Aristeidis Lykogiannis jako trener Śląska wciąż ma na koncie więcej zwycięstw (3) niż porażek (2). Oba niepowodzenia były jednak bardzo wyraźne i uzmysłowiły Grekowi, że o sukces – czyli w przypadku WKS piąty medal mistrzostw Polski z rzędu – będzie niebywale trudno.

Wrocławianie przegrali przed tygodniem z Anwilem we Włocławku aż 70:97, a 9-punktowa sobotnia porażka w Warszawie nie do końca oddawała przewagę, którą w starciu z zespołem Lykogiannisa miała Legia.

Podczas konferencji prasowej po zakończeniu walki na parkiecie w stolicy 56-letni szkoleniowiec, dla którego praca w PLK jest pierwszą poważniejszą (miał też wcześniej epizod w Szwecji) w karierze poza granicami swojego kraju, zajął postawę dość… defensywną. Niezadowolony z gry swoich podopiecznych, na pytania dziennikarzy długimi momentami odpowiadał z rękoma skrzyżowanymi na piersiach.

Ale braku szczerości nie można mu zarzucić! O czym mówił?

O meczu z Legią

Rywale dominowali przez 25-30 minut i mogę im tylko pogratulować wygranej.
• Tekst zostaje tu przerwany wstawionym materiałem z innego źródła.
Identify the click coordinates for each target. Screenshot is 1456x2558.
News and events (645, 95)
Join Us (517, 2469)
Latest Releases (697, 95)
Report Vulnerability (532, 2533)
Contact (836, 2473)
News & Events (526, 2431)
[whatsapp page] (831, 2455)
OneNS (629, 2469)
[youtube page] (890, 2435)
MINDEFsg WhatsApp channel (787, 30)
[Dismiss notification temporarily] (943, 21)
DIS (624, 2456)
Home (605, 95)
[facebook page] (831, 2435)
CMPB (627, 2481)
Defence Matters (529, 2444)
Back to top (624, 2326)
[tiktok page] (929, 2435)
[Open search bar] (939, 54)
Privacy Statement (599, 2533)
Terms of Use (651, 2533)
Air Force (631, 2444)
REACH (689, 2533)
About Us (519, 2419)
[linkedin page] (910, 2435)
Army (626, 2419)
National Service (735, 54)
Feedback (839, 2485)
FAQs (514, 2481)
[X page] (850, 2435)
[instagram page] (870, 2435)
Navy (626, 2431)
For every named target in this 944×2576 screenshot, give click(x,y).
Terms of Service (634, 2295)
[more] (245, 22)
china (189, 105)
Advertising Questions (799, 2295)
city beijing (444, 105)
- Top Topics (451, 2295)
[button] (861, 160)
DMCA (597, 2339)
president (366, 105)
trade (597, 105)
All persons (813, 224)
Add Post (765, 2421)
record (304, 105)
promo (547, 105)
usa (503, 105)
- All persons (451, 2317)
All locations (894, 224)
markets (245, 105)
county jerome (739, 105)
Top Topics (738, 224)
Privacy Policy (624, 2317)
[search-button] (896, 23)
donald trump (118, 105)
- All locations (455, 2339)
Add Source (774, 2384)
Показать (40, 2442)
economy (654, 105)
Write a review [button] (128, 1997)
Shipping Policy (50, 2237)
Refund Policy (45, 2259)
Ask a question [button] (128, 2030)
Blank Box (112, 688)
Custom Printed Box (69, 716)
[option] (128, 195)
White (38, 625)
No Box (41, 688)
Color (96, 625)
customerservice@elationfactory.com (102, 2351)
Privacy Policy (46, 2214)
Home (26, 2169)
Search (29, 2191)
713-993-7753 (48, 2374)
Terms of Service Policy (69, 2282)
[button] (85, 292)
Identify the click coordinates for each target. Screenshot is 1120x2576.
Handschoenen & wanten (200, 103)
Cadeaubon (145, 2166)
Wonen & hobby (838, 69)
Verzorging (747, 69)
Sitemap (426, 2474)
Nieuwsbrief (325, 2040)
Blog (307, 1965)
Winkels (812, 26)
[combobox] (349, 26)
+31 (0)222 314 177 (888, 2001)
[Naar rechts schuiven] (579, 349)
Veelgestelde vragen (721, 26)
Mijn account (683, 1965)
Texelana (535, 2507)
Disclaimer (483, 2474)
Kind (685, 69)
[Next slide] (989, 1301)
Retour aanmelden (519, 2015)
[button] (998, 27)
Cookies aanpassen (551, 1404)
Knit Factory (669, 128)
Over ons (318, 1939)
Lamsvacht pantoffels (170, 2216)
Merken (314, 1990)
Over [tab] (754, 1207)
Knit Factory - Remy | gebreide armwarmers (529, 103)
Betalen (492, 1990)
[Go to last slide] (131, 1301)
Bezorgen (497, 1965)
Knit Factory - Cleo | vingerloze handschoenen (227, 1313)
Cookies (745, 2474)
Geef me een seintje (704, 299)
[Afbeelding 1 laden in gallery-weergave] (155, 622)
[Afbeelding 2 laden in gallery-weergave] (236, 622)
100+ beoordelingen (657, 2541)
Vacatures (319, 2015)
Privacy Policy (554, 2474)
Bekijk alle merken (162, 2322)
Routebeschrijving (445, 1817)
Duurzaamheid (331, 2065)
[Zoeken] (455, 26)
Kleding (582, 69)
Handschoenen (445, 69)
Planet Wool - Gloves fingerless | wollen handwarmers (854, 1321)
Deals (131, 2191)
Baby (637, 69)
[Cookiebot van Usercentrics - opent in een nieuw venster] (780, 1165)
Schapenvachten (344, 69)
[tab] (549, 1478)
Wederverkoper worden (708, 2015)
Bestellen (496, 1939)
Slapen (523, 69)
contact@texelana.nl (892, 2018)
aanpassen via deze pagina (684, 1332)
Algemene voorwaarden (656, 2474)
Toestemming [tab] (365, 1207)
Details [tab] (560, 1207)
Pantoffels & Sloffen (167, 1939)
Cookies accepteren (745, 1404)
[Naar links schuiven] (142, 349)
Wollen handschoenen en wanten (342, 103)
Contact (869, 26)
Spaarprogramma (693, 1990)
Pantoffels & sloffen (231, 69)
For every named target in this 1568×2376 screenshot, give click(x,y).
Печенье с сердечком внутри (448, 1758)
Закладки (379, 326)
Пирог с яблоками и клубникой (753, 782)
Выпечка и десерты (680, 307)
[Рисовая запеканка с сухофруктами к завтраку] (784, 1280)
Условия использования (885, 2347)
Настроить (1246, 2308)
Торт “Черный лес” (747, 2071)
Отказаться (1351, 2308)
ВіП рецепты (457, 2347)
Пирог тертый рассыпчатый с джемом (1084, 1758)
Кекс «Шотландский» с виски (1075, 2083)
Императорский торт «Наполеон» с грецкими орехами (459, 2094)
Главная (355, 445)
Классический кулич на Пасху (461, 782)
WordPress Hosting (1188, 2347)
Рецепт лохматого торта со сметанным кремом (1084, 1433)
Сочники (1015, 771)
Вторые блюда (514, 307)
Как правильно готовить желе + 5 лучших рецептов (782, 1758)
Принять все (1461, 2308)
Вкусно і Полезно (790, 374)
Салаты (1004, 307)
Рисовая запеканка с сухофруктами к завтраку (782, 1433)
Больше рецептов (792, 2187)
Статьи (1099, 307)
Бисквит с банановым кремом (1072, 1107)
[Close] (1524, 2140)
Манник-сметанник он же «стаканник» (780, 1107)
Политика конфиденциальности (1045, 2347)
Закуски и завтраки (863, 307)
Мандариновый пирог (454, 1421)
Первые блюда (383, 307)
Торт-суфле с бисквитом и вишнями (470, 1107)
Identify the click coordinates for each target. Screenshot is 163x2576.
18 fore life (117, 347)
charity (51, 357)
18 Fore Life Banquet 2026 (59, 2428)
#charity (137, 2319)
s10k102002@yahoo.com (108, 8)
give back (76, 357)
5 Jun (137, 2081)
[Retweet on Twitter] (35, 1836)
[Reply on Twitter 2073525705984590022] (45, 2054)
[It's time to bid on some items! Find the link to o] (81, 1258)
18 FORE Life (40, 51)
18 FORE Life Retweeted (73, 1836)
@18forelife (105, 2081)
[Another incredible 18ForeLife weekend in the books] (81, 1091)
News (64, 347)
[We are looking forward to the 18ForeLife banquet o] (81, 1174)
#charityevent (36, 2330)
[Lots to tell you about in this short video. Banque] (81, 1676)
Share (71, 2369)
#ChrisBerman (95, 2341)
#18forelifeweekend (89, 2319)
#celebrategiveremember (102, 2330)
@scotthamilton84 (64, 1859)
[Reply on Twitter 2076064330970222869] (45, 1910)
Mieliśmy ten sam problem, z którym zmagaliśmy się przy okazji meczu z Anwilem – nie realizowaliśmy założonego wcześniej planu. Nie potrafię powiedzieć dlaczego. (…) W przerwie o tym rozmawialiśmy i w drugiej połowie spisywaliśmy się lepiej. Nie powiedziałbym, że lepiej graliśmy w ataku, ale Jeremy Senglin trafił kilka trudnych rzutów, biorąc na siebie odpowiedzialność za ich zdobywanie. Tak naprawdę powinien wziąć ją także we wcześniejszej fazie meczu.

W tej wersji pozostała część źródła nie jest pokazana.